**PASSAGE TO READ:**
^^^^^^^^

Expectations for custom data parallel implementations

ananthsub · September 11, 2020, 5:37pm

I have a need to use a custom DDP implementation. With Lightning, the API and docs are unclear as to whether I need to extend LightningDistributedDataParallel, or if I can directly extend torch DistributedDataParallel.

The docs suggest configure_ddp should work with torch DistributedDataParallel: https://pytorch-lightning.readthedocs.io/en/latest/lightning-module.html#configure-ddp

However, there are spots in Lightning which rely on checking isinstance of the custom Lightning overrides: https://github.com/PyTorchLightning/pytorch-lightning/blob/master/pytorch_lightning/trainer/model_connector.py#L31-L34

The Lightning DDP also forwards calls to train/val/test step. Is this a requirement for custom DDP implementations when used with Lightning?

^^^^^^^^

**PROBLEMS AND TASKS:**
1: Copy the forum post about custom DDP from "The docs suggest" to "used with Lightning?", word for word.
2: Answer these questions about the forum post on custom DDP:
(a) Which two classes is the writer unsure about extending?
(b) According to the post, what do some spots in Lightning rely on checking?
(c) Which calls does the Lightning DDP forward?
3: In the forum post about custom DDP, rewrite the paragraph that begins "I have a need to use" in a single shorter sentence, keeping its main facts.

**MATERIAL PROVIDED:**
^^^^^^^^

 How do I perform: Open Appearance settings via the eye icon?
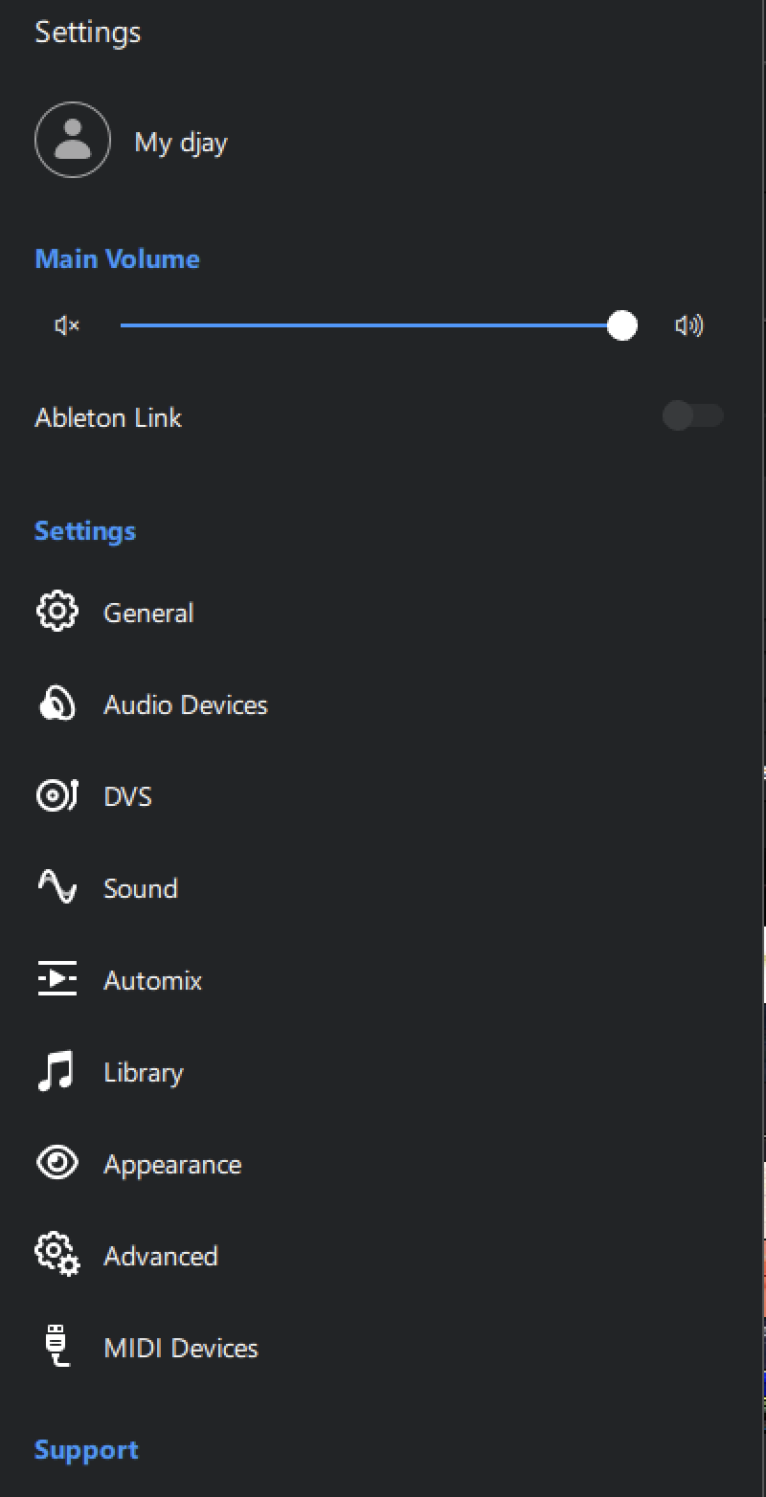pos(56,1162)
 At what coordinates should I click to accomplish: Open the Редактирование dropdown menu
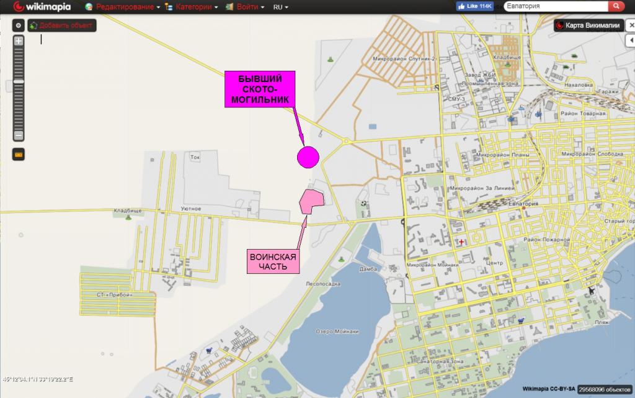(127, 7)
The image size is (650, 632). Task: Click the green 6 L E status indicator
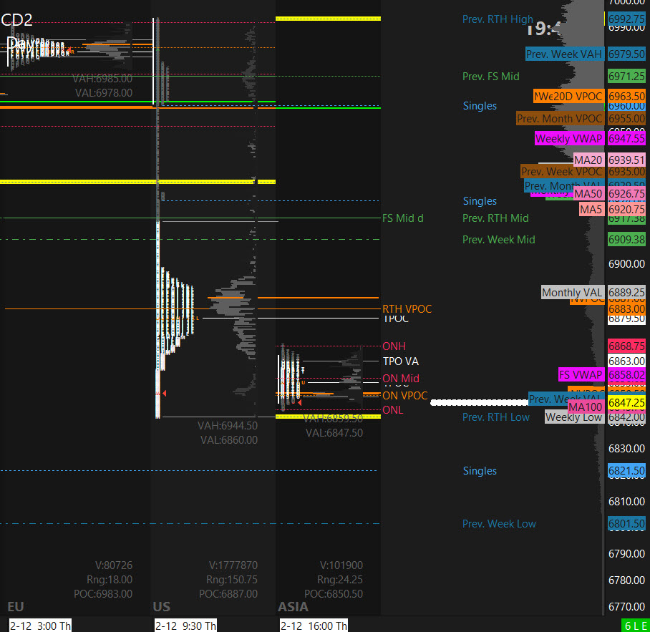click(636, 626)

^^^^^^^^

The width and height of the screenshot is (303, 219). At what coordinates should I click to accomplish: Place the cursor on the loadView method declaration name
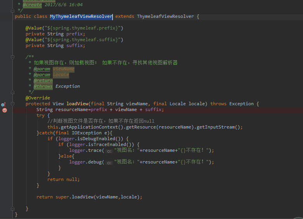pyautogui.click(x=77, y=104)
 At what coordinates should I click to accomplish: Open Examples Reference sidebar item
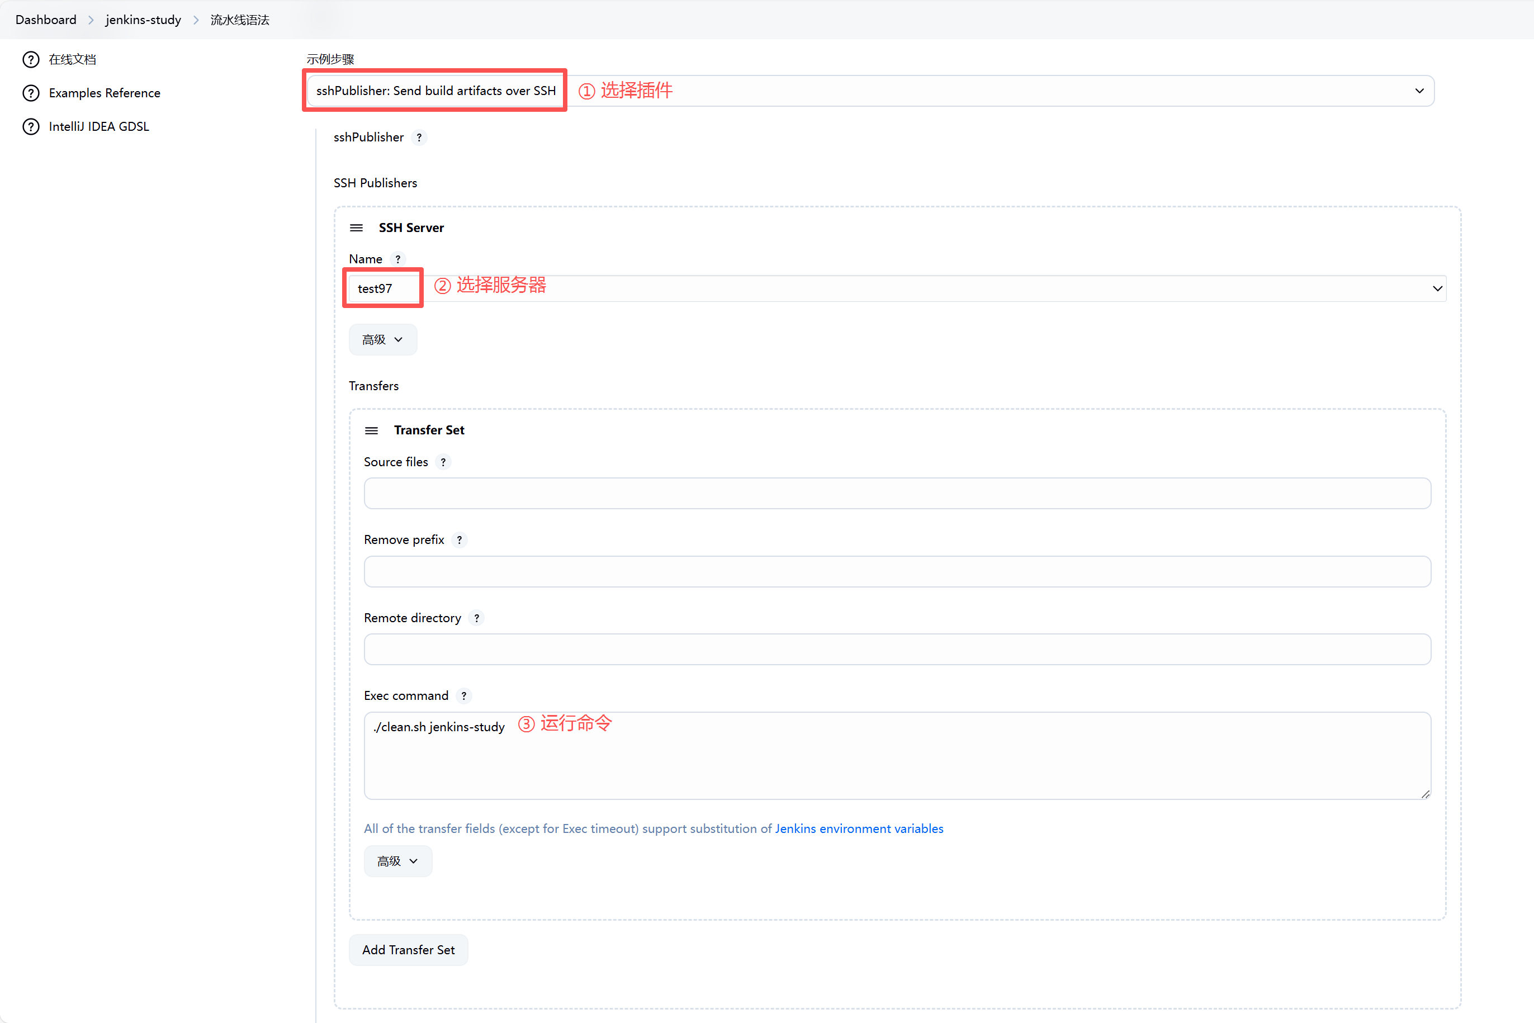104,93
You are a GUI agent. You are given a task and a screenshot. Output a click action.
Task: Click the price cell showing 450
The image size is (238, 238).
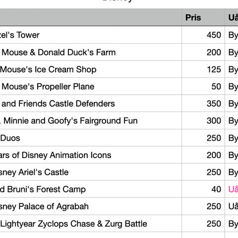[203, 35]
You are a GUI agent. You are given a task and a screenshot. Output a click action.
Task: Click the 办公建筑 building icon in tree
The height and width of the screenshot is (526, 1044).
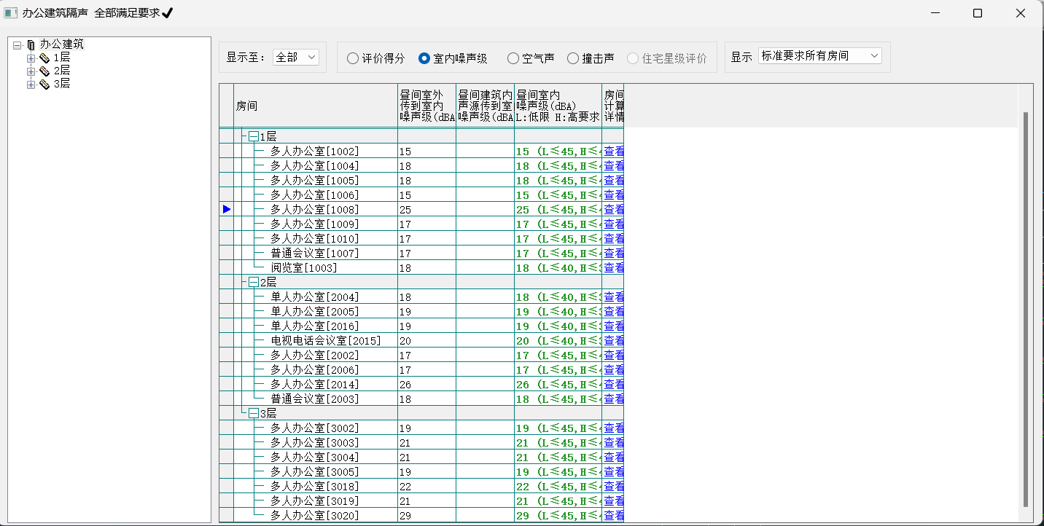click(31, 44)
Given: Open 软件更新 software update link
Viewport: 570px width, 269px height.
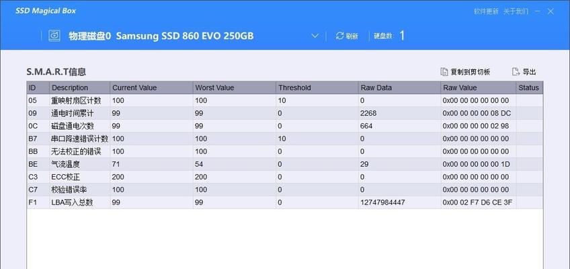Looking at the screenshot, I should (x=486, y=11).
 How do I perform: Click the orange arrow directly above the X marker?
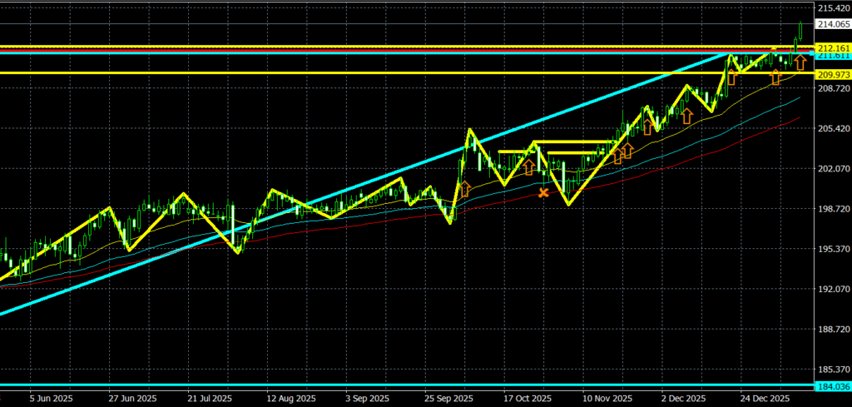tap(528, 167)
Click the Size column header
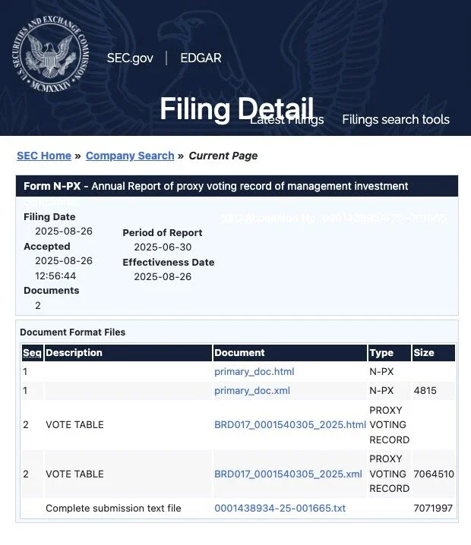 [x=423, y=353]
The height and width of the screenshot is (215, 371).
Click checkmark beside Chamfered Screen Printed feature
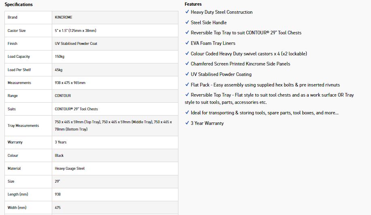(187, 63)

^^^^^^^^

**RESPONSE LIST:**
1:
The docs suggest configure_ddp should work with torch DistributedDataParallel: https://pytorch-lightning.readthedocs.io/en/latest/lightning-module.html#configure-ddp

However, there are spots in Lightning which rely on checking isinstance of the custom Lightning overrides: https://github.com/PyTorchLightning/pytorch-lightning/blob/master/pytorch_lightning/trainer/model_connector.py#L31-L34

The Lightning DDP also forwards calls to train/val/test step. Is this a requirement for custom DDP implementations when used with Lightning?

2:
(a) LightningDistributedDataParallel and torch DistributedDataParallel
(b) isinstance of the custom Lightning overrides
(c) Calls to train/val/test step

3: The writer needs a custom DDP implementation, but Lightning's API and docs don't make clear whether to extend LightningDistributedDataParallel or torch DistributedDataParallel directly.